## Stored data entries
+ + +

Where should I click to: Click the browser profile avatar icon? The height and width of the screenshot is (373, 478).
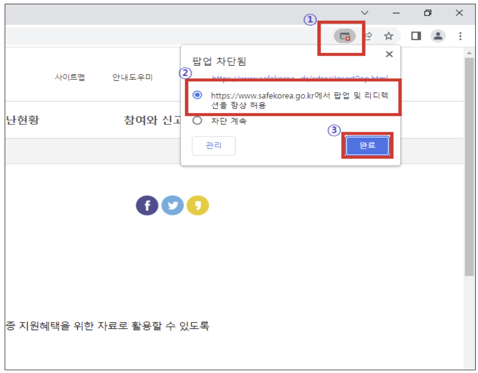tap(437, 36)
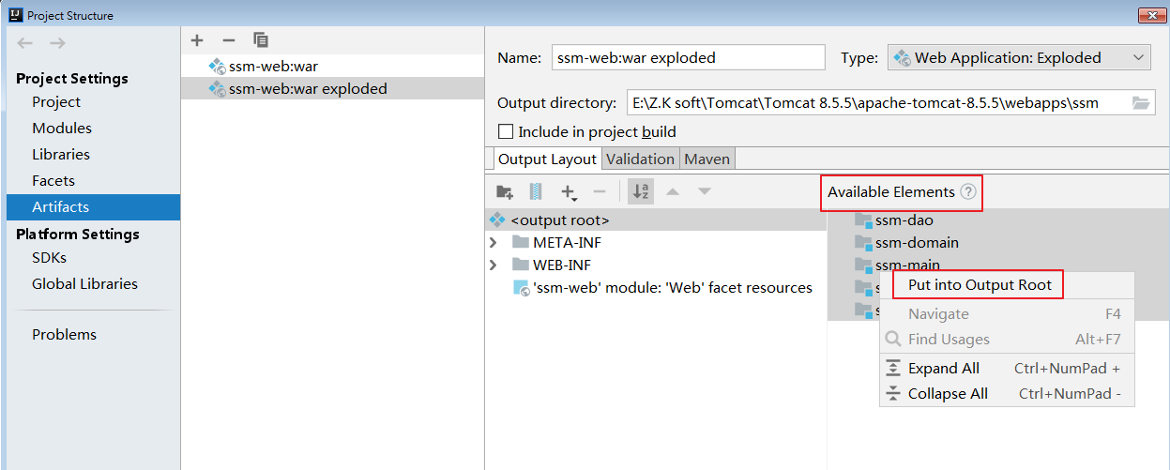Toggle sort elements by name icon
This screenshot has height=470, width=1170.
tap(642, 192)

+ + +

## DIRECTIONS FOR THIS TASK
Each record above is to be restated exactly, with its pictures removed from the copy.

## OUTPUT BELOW
Where should I click to: Click the browser profile avatar icon? The height and width of the screenshot is (373, 478).
tap(437, 36)
Toggle sort elements by name icon
This screenshot has height=470, width=1170.
tap(642, 192)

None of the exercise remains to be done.